O momento mais feliz vivemo-lo à entrada daquela casa velha, a meio caminho entre a porta e a eira de secar o milho. Que idade teríamos, eu e a minha irmã? Só me lembro do sorriso rasgado da minha avó e de lhe ver nos olhos pretos umas rugas doces e felizes. Ela estava sentada com uma manta sobre as pernas, mas a mão segurava ainda com alguma firmeza a raquete de praia e ela jogava como podia aquele jogo pateta com as netinhas. A bola raras vezes estava no ar, mas nós riamos as três e a minha avó levava a mão direita à cabeça, sempre a rir, e desfazia-se no seu amor por nós, sentindo-se tão próxima das netas, jogando os seus jogos e rindo com elas… Tenho a certeza de que nessa tarde a minha avó correu connosco pela eira, pelo quintal, pela vila inteira! – Talvez até tenha voado.
Sei pouco sobre a sua vida, que pressinto muito sofrida, solitária e cheia de repressões. O meu avó, que com a velhice se tornou mais meigo e brincalhão, foi, decerto, um rígido pai de família. Do pouco que sei, a minha avó nunca trabalhou. Cuidava dos filhos e da casa. Imagino-a sempre entre quatro paredes, sem ar. E com grades na janela.
Curiosamente lembro-me da voz e do riso. Ouço-os, ainda, na minha cabeça, como peças de um puzzle que, pouco a pouco, vou reconstruindo.

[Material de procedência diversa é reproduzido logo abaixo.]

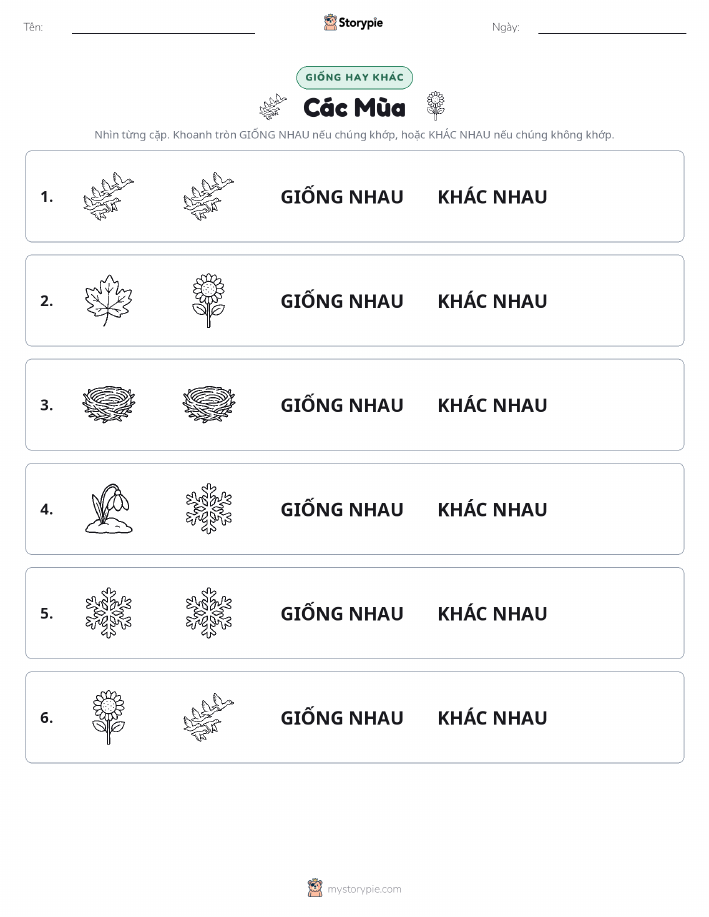Open the mystorypie.com footer link
709x917 pixels.
pyautogui.click(x=364, y=889)
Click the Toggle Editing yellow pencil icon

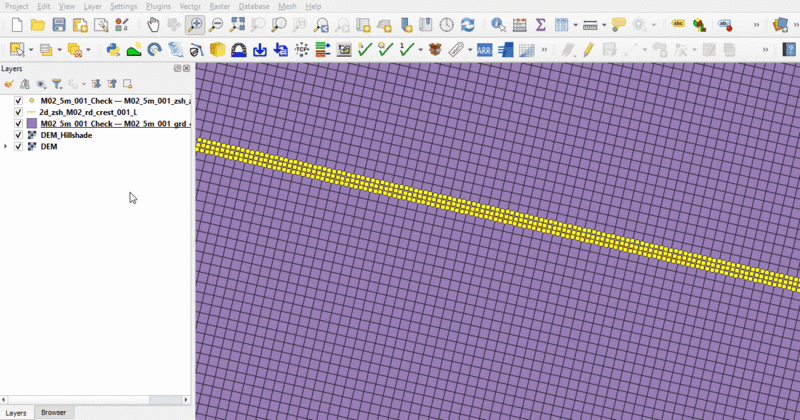click(588, 49)
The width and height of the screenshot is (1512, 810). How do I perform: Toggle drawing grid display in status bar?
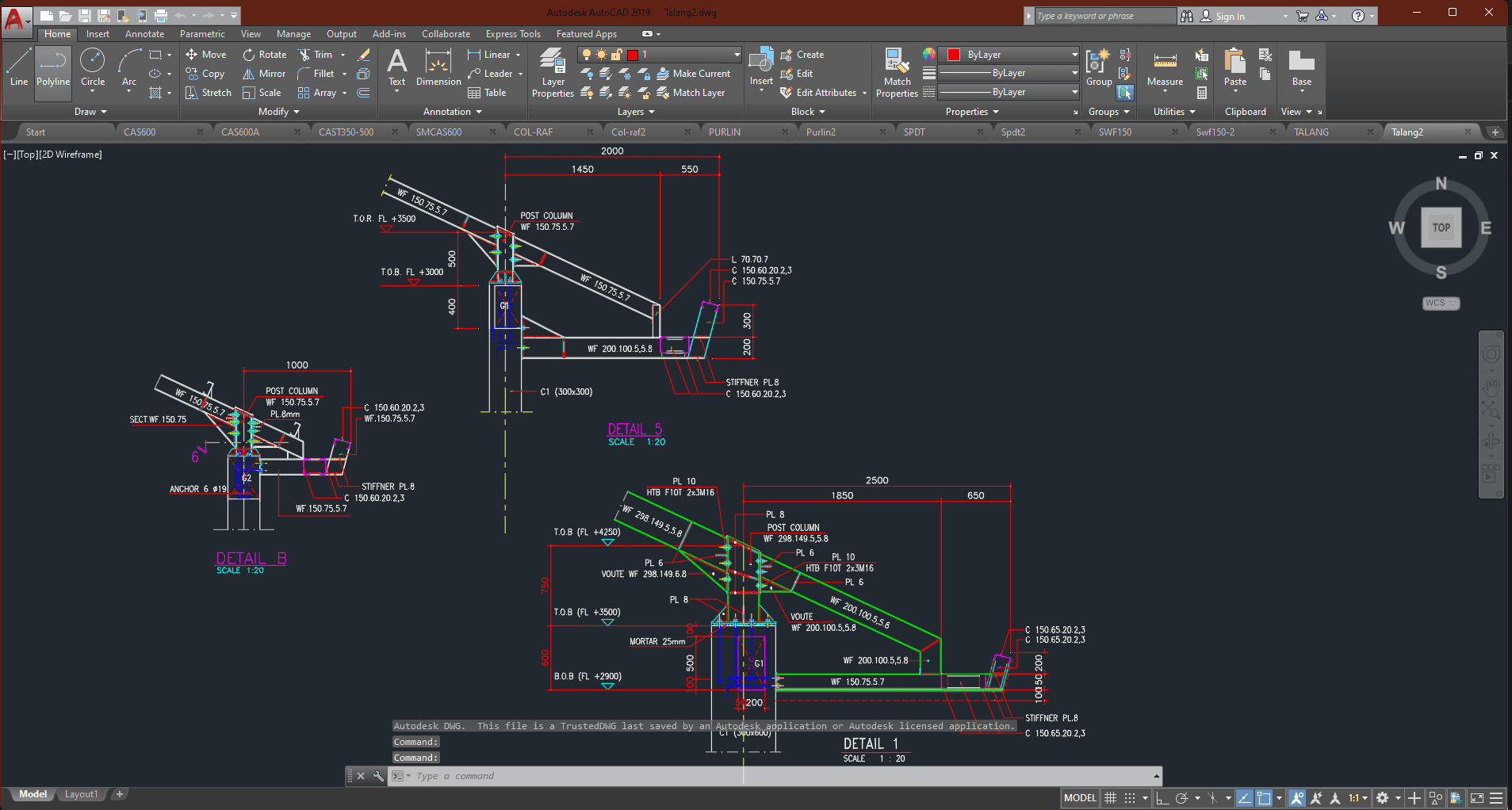pos(1111,798)
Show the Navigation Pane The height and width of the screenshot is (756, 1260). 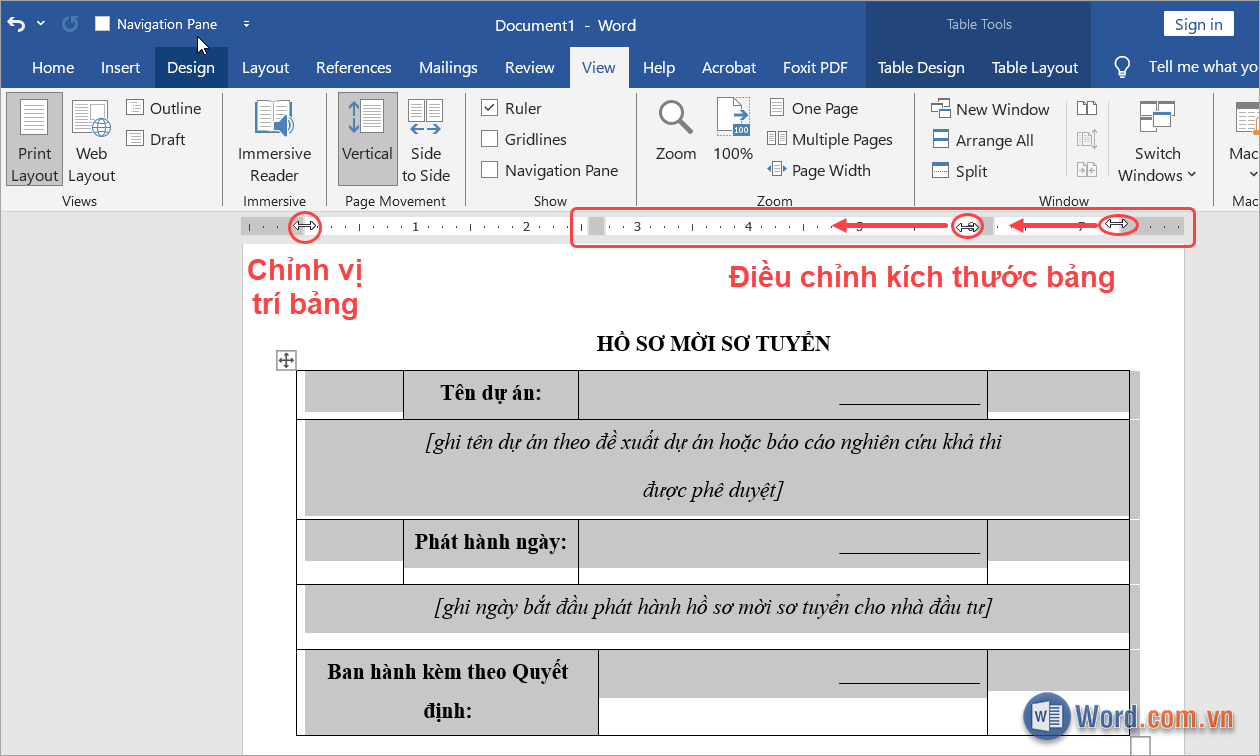489,170
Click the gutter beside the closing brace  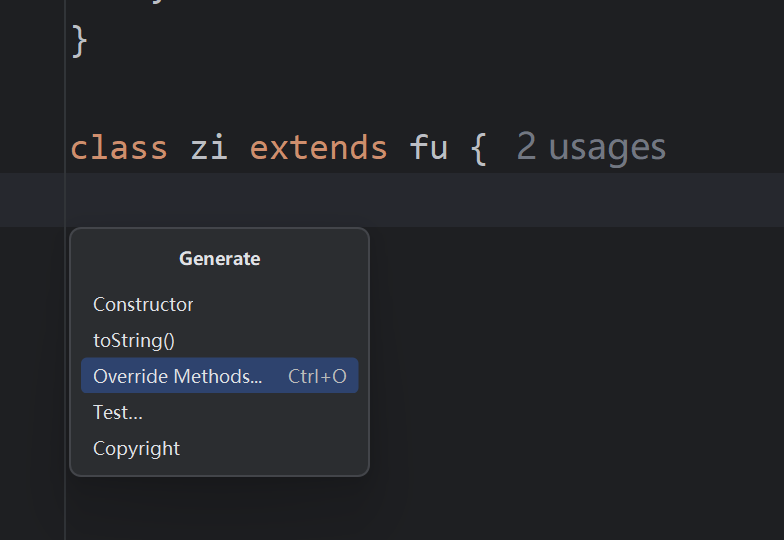[32, 41]
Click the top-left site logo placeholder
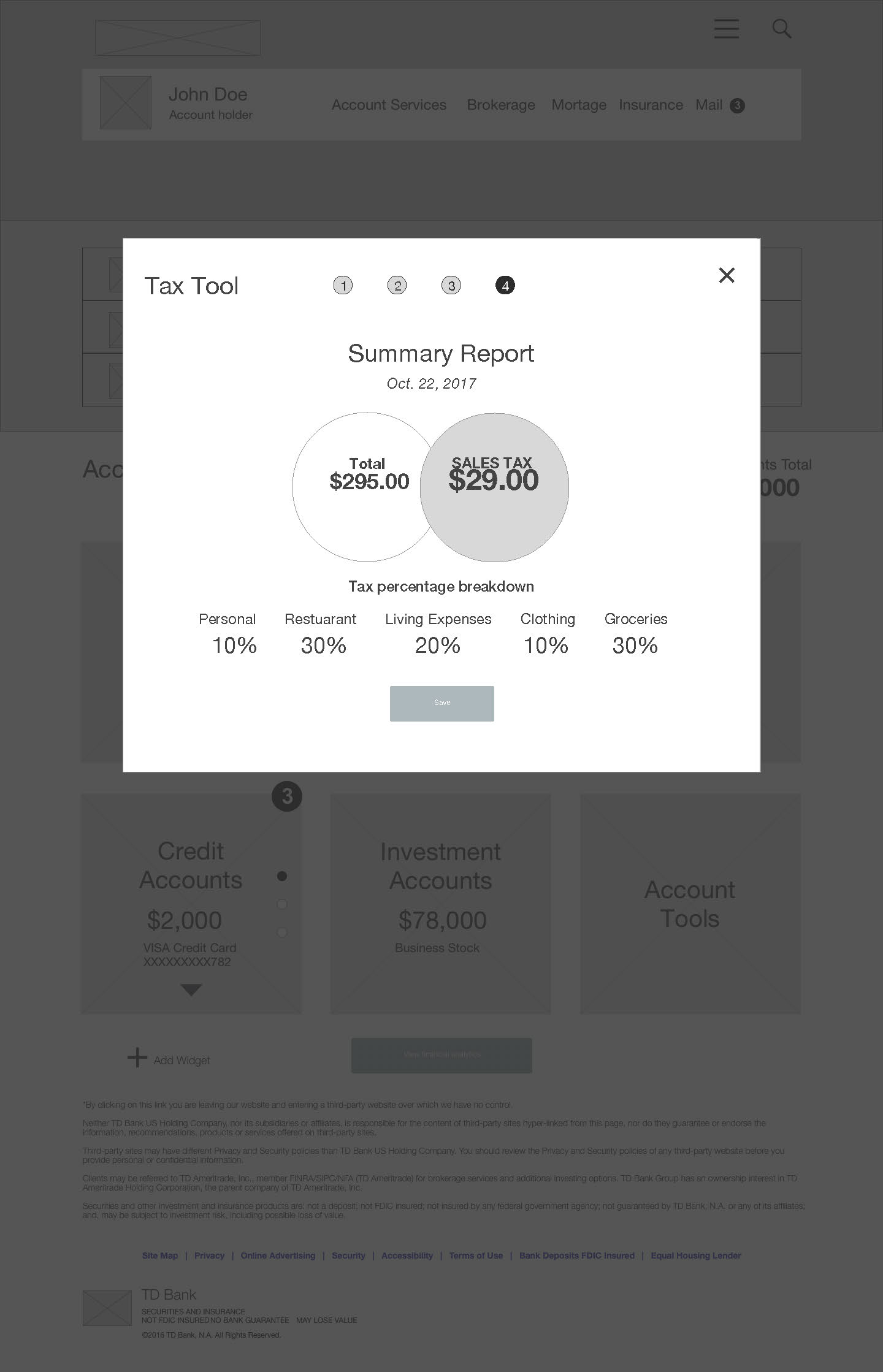The image size is (883, 1372). [x=178, y=38]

Da sua doença lembro-me bem. Mas essa prefiro não recordar, não sei se porque me é doloroso, se por pudor, ou simplesmente porque prefiro lembrar-me sempre dela sentada com a manta sobre as pernas a rir com as netas. Claro que me lembro da degradação do corpo até aos limites do que é ser-se humano, mas já há demasiado sensacionalismo nas imagens que correm todos os dias e os destroços e desastres tornaram-se tão banais que já não nos tocam a maioria das vezes. Defende-se o corpo, e as lágrimas já não escorrem da alma tão facilmente.
Ouço a carta de fuzilada de uma menina de 17 anos e meio e penso em mim, mas penso também na minha avó, que toda a sua vida foi prisioneira. Penso nessa menina que morreu, algures, sem alcançar a maioridade sequer, e penso na minha avó, que chegou à terceira idade e sofreu no corpo e na cabeça o peso de uma doença devastadora. Penso em mim, também, nos meus amigos e no mundo de liberdades em que hoje vivemos. Penso nas nossas prisões, nos nossos conflitos, nas nossas barreiras e nas nossas ilusões de imortalidade. Penso no que será saber-se que se vai morrer passadas umas horas, penso no que é saber-se que se vai morrer a qualquer momento. Penso no que será já nem se aperceber de que se está vivo, não se aperceber de que se vai morrer.
Eu não me despedi da minha avó, mas ficarei para sempre agradecida por termos almoçado todos com ela no primeiro dia de uma ano que acabara de começar. Não me lembro de pormenores. Na verdade, só me lembro do olhar vazio da minha avó, do seu silêncio. Ela já não tinha consciência de nada.
A minha avó não nos escreveu nenhuma carta, mas já todos sabíamos que não faltava muito para o cair do pano. Fiquei triste, mas aliviada, quando os meus pais me contaram que a avó Ana tinha morrido, no dia 2 de Janeiro. E eu não pude deixar de pensar “Ainda bem que fomos lá ontem.”